Sir Walter Scott contributed not only capital to the firm, but great literary influence, which attracted a copious supply of work to the Ballantyne Press; yet the other partners were not very far behind him in their influence upon the business. In addition to some capital, James Ballantyne brought what in many ways was as important, experience in literary matters and great talent as a practical printer, while John’s pleasant manners and social accomplishments must have gained not a few customers for the house. It cannot be denied that Sir Walter had a chief share in maintaining the firm, for he always insisted that his own works should be printed there, no matter who the publishers were; but he was also largely responsible for the collapse, owing to those unsuccessful publications previously referred to, which through his influence had been printed by the firm. Moreover, his excessive desire for family aggrandisement and his profuse baronial hospitality were extremely unfortunate for all concerned; and before the collapse came he had spent £29,000 on land alone, while his expenditure on house and grounds was estimated at £76,000.

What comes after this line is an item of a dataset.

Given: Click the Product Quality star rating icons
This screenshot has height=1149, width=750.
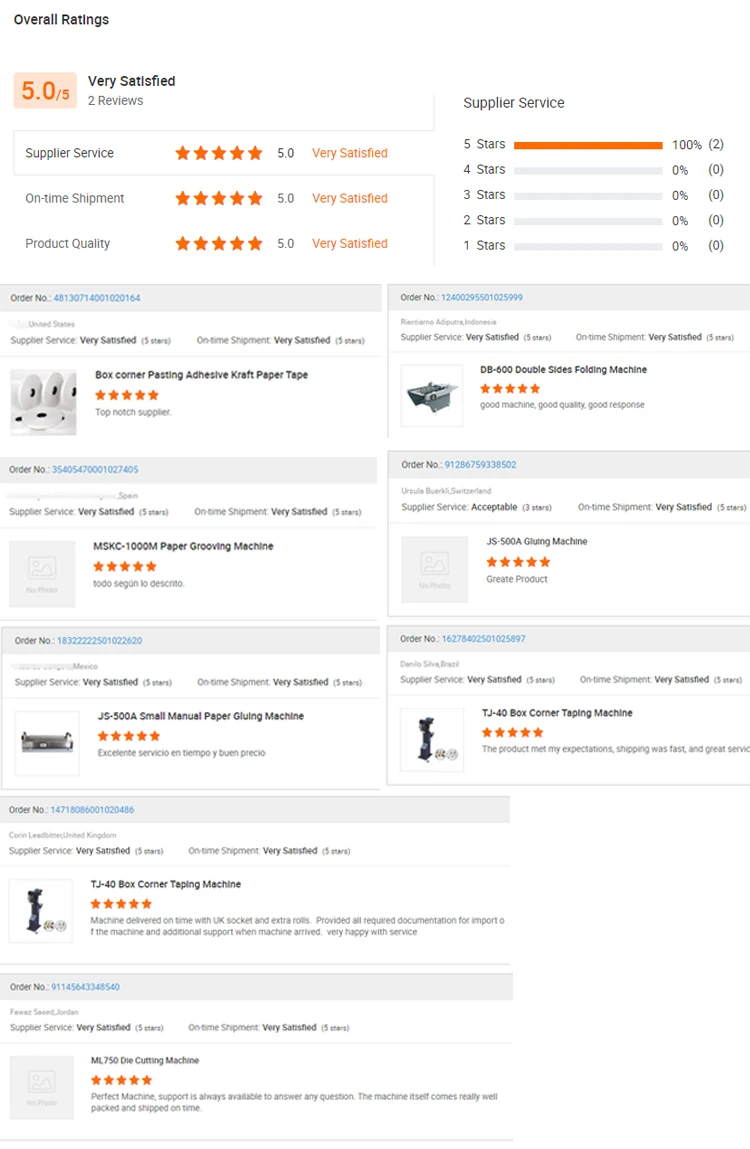Looking at the screenshot, I should pos(219,243).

The following observations are from one who was acquainted with all the circumstances: “It is a curious instance of Lockhart’s moral obtuseness that he could make some most painful and needless disclosures in regard to Scott himself in that Life (of Scott), to say nothing of his foul and elaborate misrepresentation of the Ballantynes throughout. To that evil deed it is necessary only to refer; for the confutation immediately published was so complete, and the establishment of the fair fame of the Ballantynes so triumphant, that their libeller had his punishment very soon. Some lovers of literature and of Scott still struggled to make out that the Ballantynes and their defenders, as tradesmen, could know nothing of the feelings, nor judge of the conduct, of Scott as a gentleman. The answer was plain: the Ballantynes were not mere tradesmen; and if they had been, Scott made himself a tradesman, in regard to his coadjutors, and must be judged by the laws of commercial integrity. The exposures made by the Ballantynes and their friends of Scott’s pecuniary obligations to them were forced upon them by Lockhart’s attacks upon their characters and misrepresentation of their conduct and affairs. The whole controversy was occasioned by Lockhart’s spontaneous indulgence in caustic satire; and the Ballantynes came better out of it than either he or his father in-law.”[42]